Escrita por Ibsen en 1882, la pieza comienza con una comunidad cuya prosperidad depende de un balneario. Cuando el doctor Tomás Stockmann descubre que sus aguas están contaminadas, hacer pública la información significa poner en riesgo la economía local y enfrentarse a autoridades, prensa y vecinos que hasta entonces formaban parte de su entorno. “Mantiene la estructura de la obra, la mayoría de los personajes principales, pero trae la acción a un balneario del litoral del Chile actual.

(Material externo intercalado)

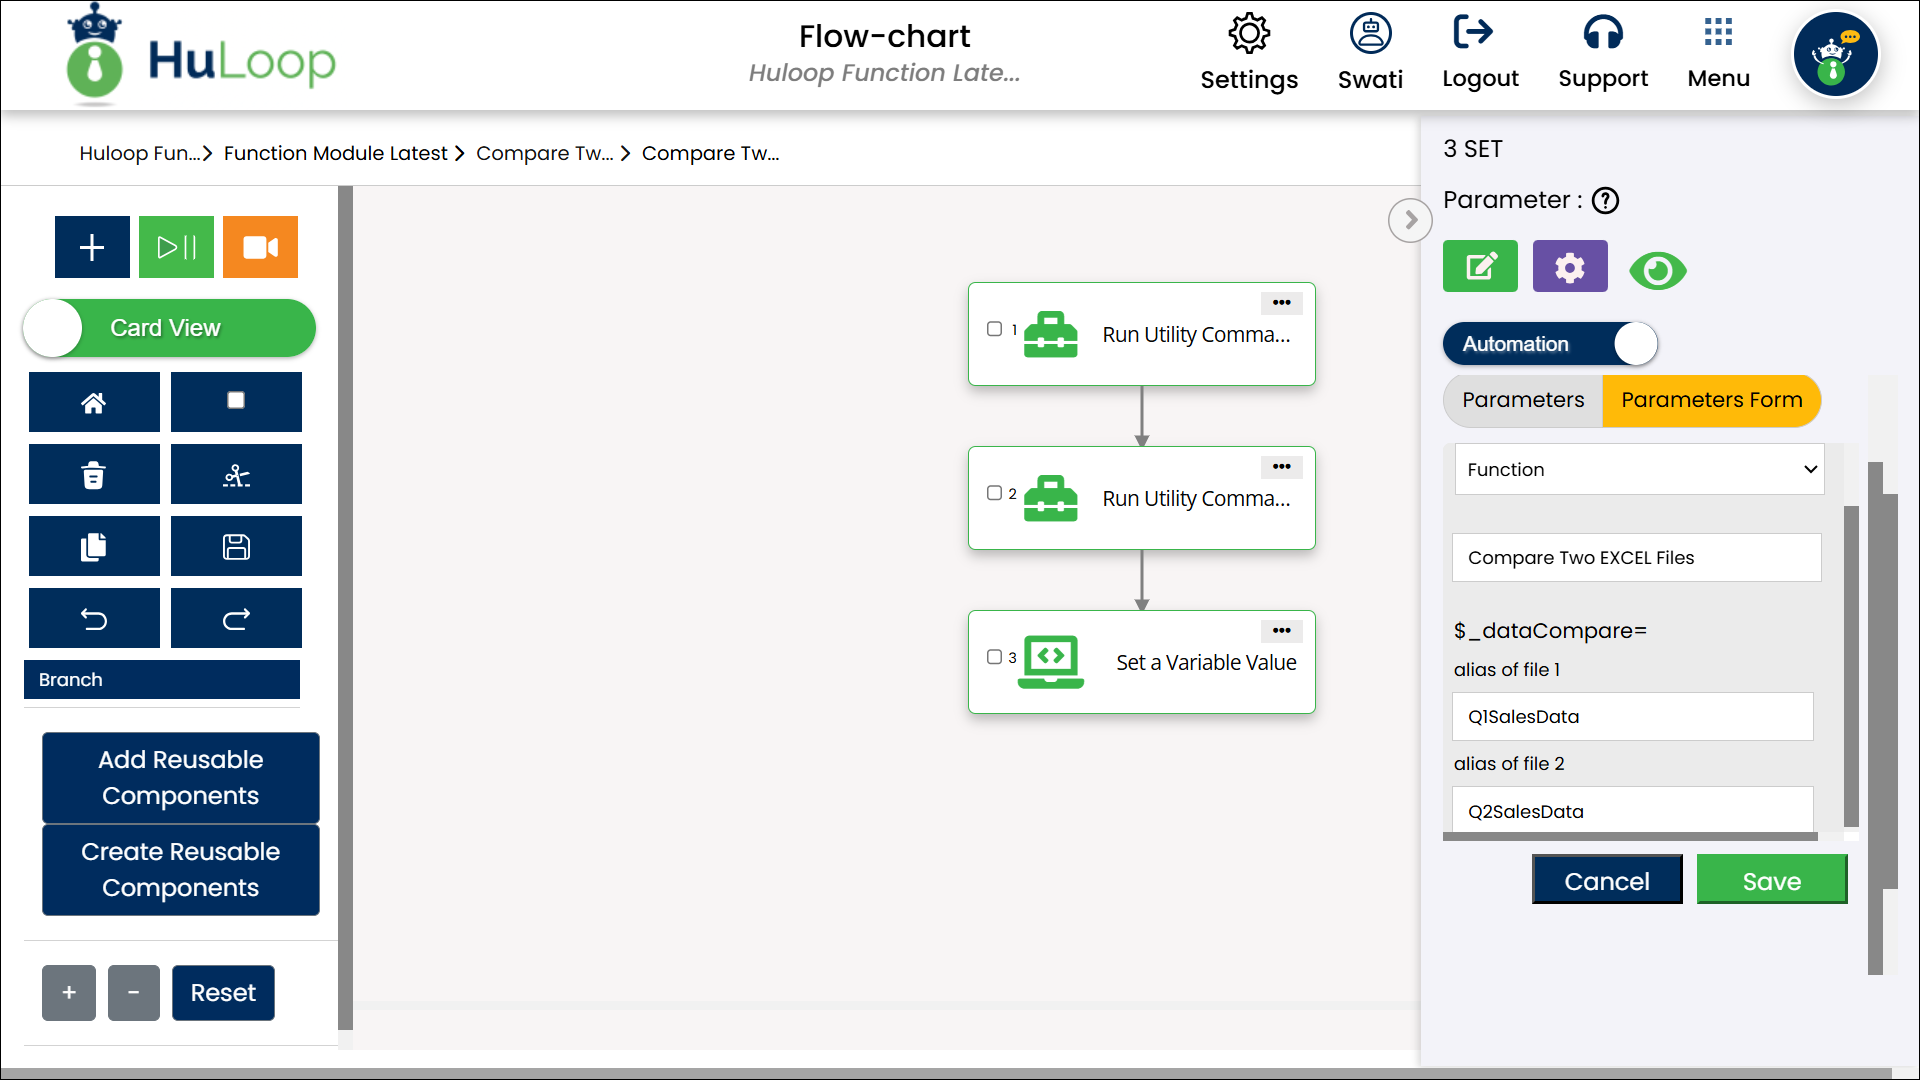
Task: Collapse the right panel with chevron arrow
Action: coord(1410,220)
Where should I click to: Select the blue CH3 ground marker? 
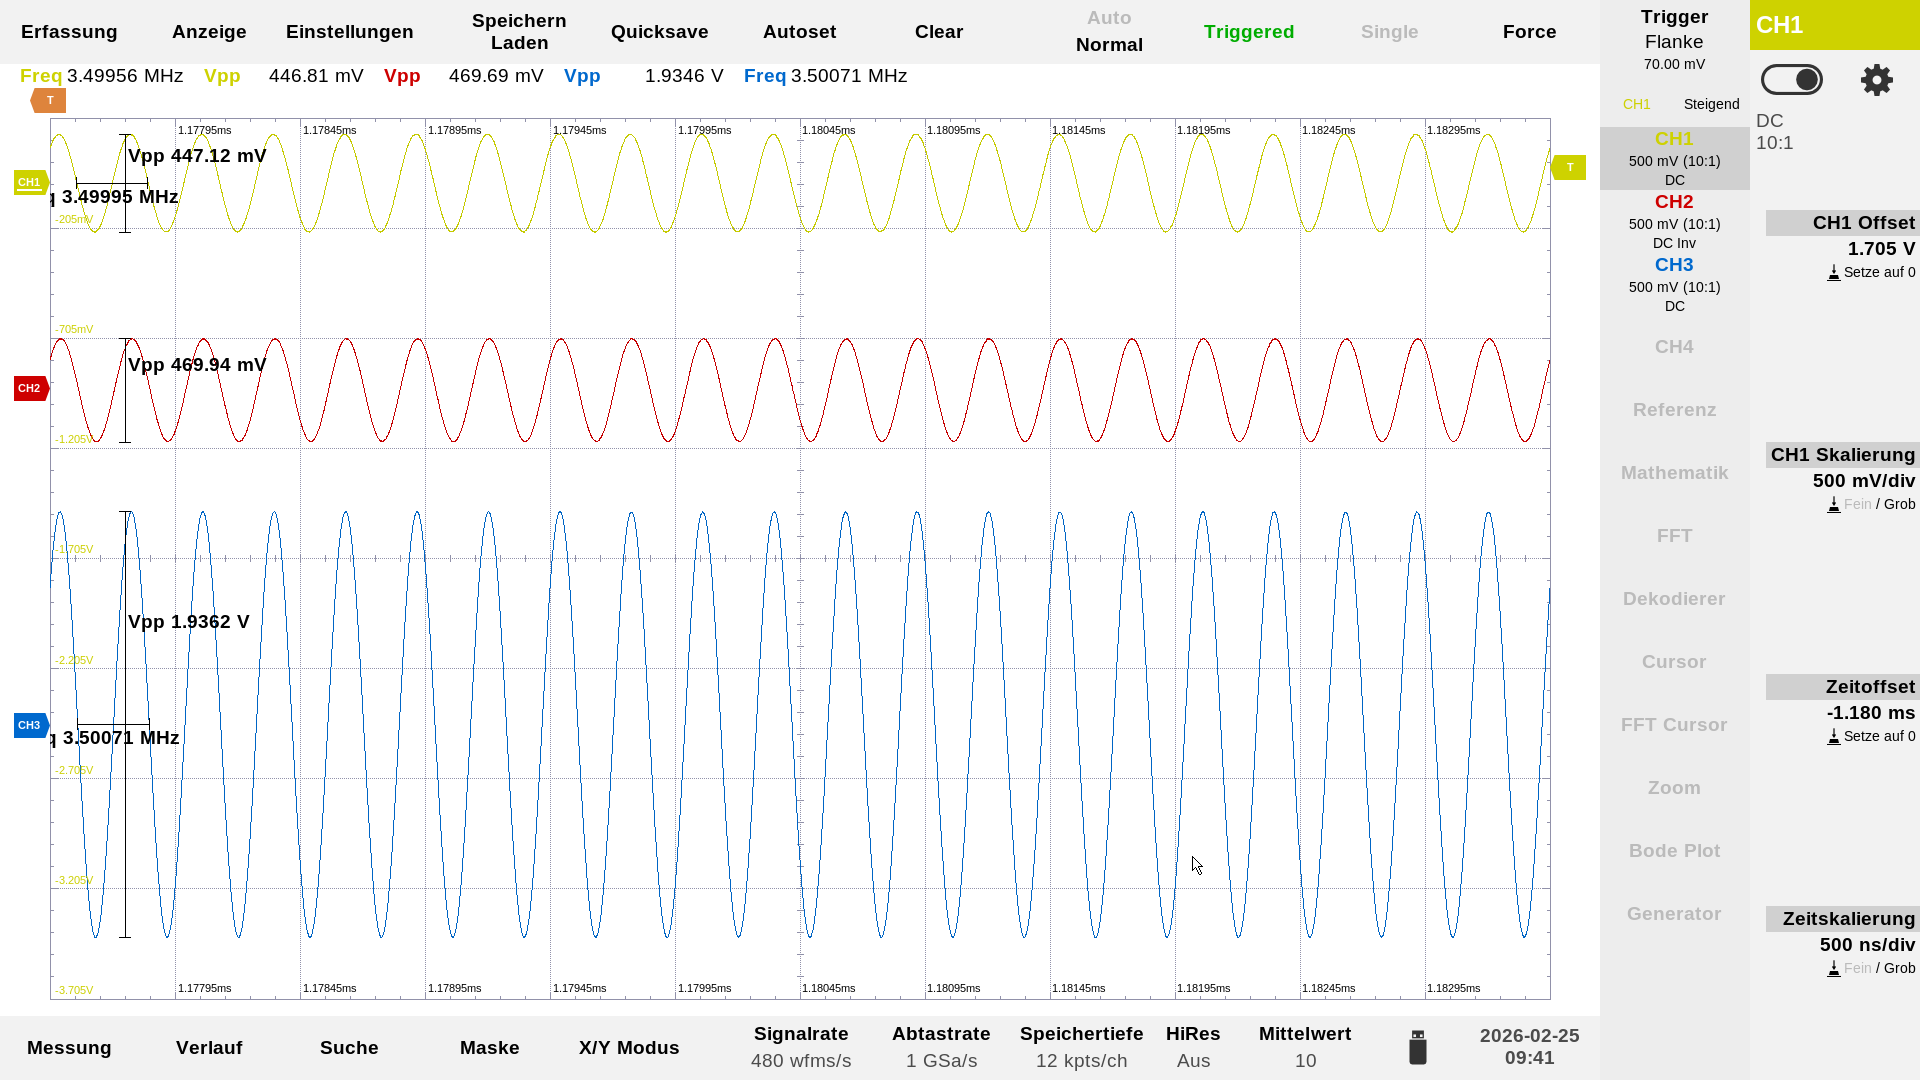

Es un país y un lugar en el que los proyectos políticos y económicos tensionan la existencia y el desarrollo de las comunidades, de los ecosistemas”, explica el dramaturgo Juan Pablo Troncoso a cargo de esta nueva versión.
La dirección sitúa a estos personajes en una comunidad pequeña, donde el conflicto no ocurre entre desconocidos sino entre personas que comparten cotidianamente trabajos, afectos y espacios. “Tomamos la opción de situarlo en un pueblo chico, reconocible, un lugar simple donde se trabaja, se come, se conversa, se vive”, explica Von Hummel. Ese espacio permite además recuperar el humor del texto y construir una tensión que aumenta a medida que cada integrante de la comunidad intenta determinar cuánto está dispuesto a sacrificar por sus convicciones.
Con diseño integral de Catalina Devia, música de Mario Avillo y diseño audiovisual de Ximena Sánchez, la producción utiliza imágenes, sonido, visualidad y distintas formas de comunicación para construir una puesta cuyo ritmo y tensión se acumulan progresivamente. Así, la pregunta que Ibsen formuló en 1882 —cuánto está dispuesta a sacrificar una sociedad cuando la verdad amenaza sus intereses— adquiere una nueva capa en 2026: qué ocurre cuando, antes incluso de decidir qué hacer frente a esa verdad, una comunidad ya no consigue ponerse de acuerdo sobre qué es verdadero.